Place in the refrigerator and allow to thaw completely. Assemble and bake as you want.
If you have frozen a filled quiche, you can cook this straight from frozen. Simply place in the oven at the specified temperature in the original recipe. For large frozen quiches, add 10 to 20 minutes cooking time. For mini quiches, add 6 to 10 minutes of oven time.
The same process applies to already baked quiches. Place in the oven for around 25 minutes to thaw and heat through completely.
If you want to eat your quiche cold, remove from the freezer the night before you wish to eat. Leave it in the refrigerator overnight to thaw.
Factors to consider before freezing quiche
If you are baking a quiche specifically for the freezer, we advise whisking some additional flour or cornstarch into the custard filling. This will help to bind the filling and prevent moisture weeping out upon thawing.

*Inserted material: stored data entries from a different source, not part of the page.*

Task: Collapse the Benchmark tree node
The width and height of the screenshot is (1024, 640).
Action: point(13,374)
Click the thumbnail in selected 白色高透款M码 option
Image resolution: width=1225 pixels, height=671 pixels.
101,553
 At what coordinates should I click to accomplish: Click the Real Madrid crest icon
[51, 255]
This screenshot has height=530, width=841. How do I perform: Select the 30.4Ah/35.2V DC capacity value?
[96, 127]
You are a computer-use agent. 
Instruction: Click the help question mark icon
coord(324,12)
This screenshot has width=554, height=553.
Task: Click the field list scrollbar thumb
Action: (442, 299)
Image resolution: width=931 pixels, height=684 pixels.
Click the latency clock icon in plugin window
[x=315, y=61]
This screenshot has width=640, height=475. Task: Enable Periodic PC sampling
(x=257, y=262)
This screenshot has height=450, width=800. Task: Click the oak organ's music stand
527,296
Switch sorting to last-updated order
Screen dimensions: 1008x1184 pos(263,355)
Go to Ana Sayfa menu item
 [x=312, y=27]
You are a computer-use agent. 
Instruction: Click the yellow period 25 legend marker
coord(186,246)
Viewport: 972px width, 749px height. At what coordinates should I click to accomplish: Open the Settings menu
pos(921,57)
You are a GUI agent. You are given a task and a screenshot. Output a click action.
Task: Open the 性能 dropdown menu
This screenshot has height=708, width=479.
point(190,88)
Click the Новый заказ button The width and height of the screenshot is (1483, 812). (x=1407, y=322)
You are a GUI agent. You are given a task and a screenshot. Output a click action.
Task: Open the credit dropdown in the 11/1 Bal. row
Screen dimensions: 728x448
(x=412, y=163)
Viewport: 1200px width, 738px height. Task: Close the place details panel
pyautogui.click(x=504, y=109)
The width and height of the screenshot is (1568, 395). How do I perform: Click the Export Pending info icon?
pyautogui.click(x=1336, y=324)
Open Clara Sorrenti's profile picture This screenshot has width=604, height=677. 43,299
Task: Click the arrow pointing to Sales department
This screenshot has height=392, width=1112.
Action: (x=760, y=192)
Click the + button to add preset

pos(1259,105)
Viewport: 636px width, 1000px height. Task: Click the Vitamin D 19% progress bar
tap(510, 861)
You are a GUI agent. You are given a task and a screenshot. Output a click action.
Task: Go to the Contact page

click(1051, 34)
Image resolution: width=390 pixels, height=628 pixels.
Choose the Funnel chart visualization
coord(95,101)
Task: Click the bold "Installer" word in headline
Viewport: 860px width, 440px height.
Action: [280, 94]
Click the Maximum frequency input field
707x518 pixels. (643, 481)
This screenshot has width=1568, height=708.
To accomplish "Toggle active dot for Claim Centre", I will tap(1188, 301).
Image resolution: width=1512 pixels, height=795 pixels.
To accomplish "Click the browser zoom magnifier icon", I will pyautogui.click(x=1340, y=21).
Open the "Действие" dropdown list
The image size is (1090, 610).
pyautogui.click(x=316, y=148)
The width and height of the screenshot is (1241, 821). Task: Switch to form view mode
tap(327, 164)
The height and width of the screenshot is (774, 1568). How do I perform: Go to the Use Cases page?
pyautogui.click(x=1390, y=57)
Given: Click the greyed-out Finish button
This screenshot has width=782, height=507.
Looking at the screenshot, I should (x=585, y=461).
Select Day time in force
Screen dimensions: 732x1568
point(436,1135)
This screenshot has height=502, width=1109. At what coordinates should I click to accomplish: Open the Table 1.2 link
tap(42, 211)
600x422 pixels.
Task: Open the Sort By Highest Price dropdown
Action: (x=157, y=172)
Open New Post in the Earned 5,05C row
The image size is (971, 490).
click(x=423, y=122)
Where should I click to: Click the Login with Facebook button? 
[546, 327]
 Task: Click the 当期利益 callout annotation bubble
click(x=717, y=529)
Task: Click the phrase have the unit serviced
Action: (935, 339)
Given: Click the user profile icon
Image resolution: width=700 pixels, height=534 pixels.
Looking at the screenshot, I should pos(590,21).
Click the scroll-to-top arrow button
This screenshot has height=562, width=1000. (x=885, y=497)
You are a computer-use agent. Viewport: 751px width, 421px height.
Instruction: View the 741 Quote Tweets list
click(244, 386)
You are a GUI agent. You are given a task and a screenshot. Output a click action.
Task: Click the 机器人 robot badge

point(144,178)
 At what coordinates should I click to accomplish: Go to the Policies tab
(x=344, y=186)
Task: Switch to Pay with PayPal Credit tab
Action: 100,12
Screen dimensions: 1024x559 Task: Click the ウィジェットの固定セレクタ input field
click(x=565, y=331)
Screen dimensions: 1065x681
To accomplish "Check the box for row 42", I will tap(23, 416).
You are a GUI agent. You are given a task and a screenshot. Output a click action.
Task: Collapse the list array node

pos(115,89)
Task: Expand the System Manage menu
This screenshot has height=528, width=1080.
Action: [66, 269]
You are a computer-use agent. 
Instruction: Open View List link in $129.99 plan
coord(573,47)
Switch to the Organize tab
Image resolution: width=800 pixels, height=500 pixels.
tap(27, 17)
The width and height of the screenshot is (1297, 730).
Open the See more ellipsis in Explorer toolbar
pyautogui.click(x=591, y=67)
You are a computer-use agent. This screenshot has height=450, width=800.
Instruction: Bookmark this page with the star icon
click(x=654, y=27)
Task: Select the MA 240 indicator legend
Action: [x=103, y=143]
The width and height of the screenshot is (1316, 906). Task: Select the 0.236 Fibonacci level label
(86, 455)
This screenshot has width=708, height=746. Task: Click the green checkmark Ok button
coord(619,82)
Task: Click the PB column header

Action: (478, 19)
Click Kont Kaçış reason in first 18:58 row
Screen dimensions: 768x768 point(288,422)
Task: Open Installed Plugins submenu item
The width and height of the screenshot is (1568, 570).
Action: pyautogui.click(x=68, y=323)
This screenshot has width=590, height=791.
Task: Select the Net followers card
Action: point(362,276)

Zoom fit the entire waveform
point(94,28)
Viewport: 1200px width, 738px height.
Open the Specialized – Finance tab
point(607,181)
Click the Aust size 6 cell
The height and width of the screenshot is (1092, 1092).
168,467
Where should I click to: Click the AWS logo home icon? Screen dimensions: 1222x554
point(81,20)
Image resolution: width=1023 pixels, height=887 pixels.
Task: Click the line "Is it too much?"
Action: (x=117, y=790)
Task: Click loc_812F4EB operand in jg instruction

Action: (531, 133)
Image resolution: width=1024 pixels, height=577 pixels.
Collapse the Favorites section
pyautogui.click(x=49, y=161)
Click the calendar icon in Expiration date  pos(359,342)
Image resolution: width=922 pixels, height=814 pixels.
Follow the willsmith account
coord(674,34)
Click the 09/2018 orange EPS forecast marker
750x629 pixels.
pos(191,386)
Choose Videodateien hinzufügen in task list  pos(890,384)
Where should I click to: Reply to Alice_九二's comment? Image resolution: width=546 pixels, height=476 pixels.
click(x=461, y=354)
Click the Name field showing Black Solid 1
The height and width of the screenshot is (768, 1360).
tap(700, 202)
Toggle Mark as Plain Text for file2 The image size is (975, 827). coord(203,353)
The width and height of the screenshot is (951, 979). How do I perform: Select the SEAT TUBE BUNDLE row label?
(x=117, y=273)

We do not advise filling your quiche with ingredients with a high moisture content – such as fresh tomato, zucchini, and spinach. Their texture is likely to alter after thawing and they could cause problems with your quiche’s structural integrity. We recommend substituting for dried versions which will pack an intense flavor hit.
We recommend labeling your quiches with not only the type of filling but whether they were baked or unbaked prior to freezing. This seems like it will be obvious, but when they’re frozen it could be difficult to tell. The plastic wrap and freezer bag may also hide how clearly you can see the crust.
Allowing your quiche to cool in the refrigerator prior to freezing will mean that the temperature is consistent throughout. This cooler temperature will also mean that it will freeze more evenly and quicker than if just at room temperature.
Unbaked quiches will be more similar in appearance to freshly baked quiches once thawed and cooked. The only issues are that the pastry case can become soggy due to the melting ice crystals and the cooking time will be slightly increased.
Quiches that have been baked prior to freezing can also develop soggy pastry. The best way to avoid this is to allow it to cool before slicing. For the easiest task, freeze individual portions that you can heat up as you need.
Quiches are very well suited to freezing and there are many different routes that you can take. You can freeze the quiche at any stage of preparedness and still get a good result.
Freezing the pastry separately to the filling is the best option if you want a really crispy pastry base.
Unbaked quiche will be most similar in appearance and taste to a fresh quiche, although your base may be soggy. You can freeze baked quiches whole or in individual slices.
Freezing in single-serve portions means that you can only take out what you will eat and makes for a quick and mess-free dinner. This will reduce food waste.